Anyway, this struck me most recently on the playground. We had a couple of nice coat-free-weather days in the last week and were able to get out of our forced indoor routine for some playground visits, and Speck showed a jump in her exploration and initiative since last we went out. It gave me just a glimpse over the first crest in the foothills of her trek to independence and a sense of how strikingly different that parenting terrain may still become.

In the first few months of life, your baby is mostly a sack of potatoes -- it just lies wherever you put it down, perhaps turning its head to look about, and it becomes your parental responsibility to be or provide the entertainment and stimulus in an active manner around your inactive recipient. So you talk and make faces, provide visual patterns and musical sounds, dangle toys within reach of early batting, prop the kid where there are things to see and people to smile at.

Then there are a few months when the kid can sit up, and maybe scoot around a bit. It's still basicall stationary, but now it can reach and lean and pick up toys for itself. Now you are no longer the provider of action, but a participant in the baby's more active interaction with its world. You still need to put interesting things within reach, and play games and talk and be a clown, but now the baby is choosing things to pick up and manipulate, is doing its own exploration of the feel, smell, taste of objects. However, at the playground, one still feels that one is putting the baby through the paces -- swinging it in the swing, setting it on top of the climbing turtle, sliding it down the slide. It's capable of handling objects but not yet of taking charge of its own explorations or of moving itself through the physical world.

And now we've had a few months of active crawling, along with some standing up and "cruising" along a couch or other support. The interaction with toys is largely unchanged, although now the baby can go over to the toy box for herself, pull it over and/or sort through its contents for just the right thing. And she makes additional games from, say, chasing the cats (slowly) around the coffee table, or putting things through the baby gate and then stretching to get them back. But the playground was much the same, with my moving her from place to place and one potential entertainment to another while she expressed her degree of amusement and watched the other kids play.

But something different happened this week, all at once. She decided for herself that she wanted to leave one area of the toddler yard and just crawl on over to the other area where we usually go next. And then she wanted to stop and play with the gate. And then, when I finally put her up on the platform of the play structure, rather than just looking around, or maybe venturing into the short tunnel that connects two platforms, she crawled out onto the shallow slide and just went on down, head first (with a look of amazed happiness). And then she wanted to do that again and again, me hoisting her up and she launching herself into a stomach-slide (sometimes rotating slowly like a fat starfish on the way down) and then immediately trying to crawl back up the slide or come around to the stairs for assistance to do it again.
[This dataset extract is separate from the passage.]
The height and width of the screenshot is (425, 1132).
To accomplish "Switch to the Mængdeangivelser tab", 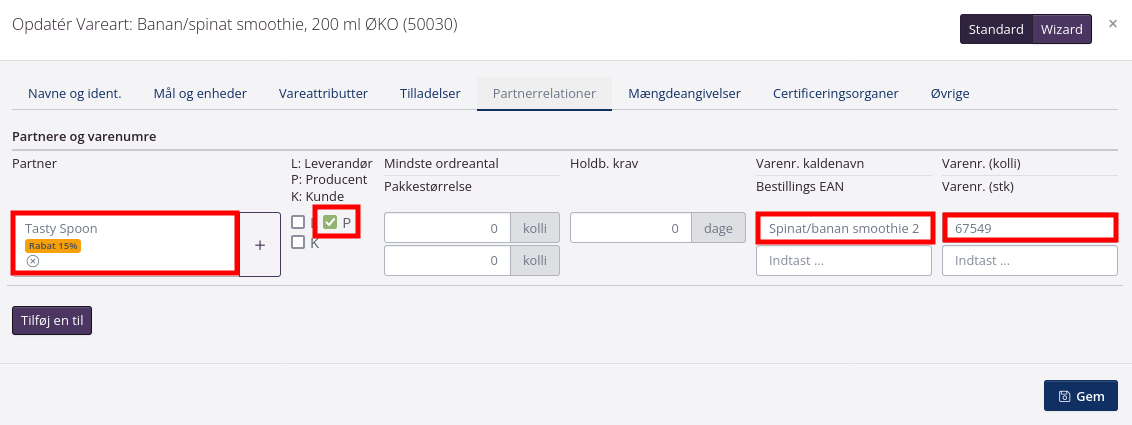I will pyautogui.click(x=684, y=93).
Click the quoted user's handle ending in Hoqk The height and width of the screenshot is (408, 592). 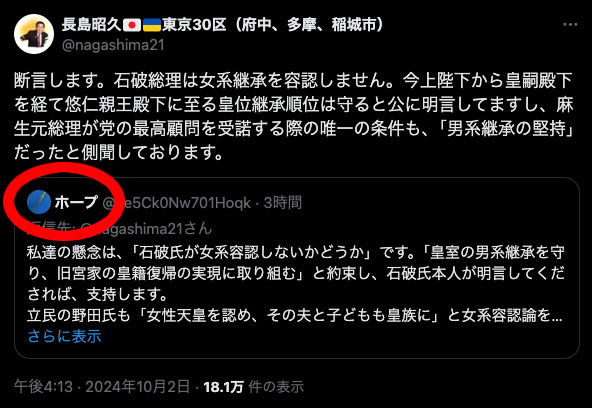pyautogui.click(x=176, y=203)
It's small, a tiny increment in her abilities among many that are constantly occurring. And yet I can see that we are only days or weeks from her ability to climb those stairs herself and slide at will, the transition from my showing her things and helping her play, to her playing for herself and my watching. And it strikes me that this is a critical transition that will play out again and again through the years of raising a child -- from doing things for her, to showing her how to do them, to watching her go and do them on her own. And in this tiny thing I can feel the echoes of all the joys and tinges of sadness that will accompany each letting go, seeing the heedless and natural way that she absorbs each thing and makes it her own, ever so gradually taking her leave.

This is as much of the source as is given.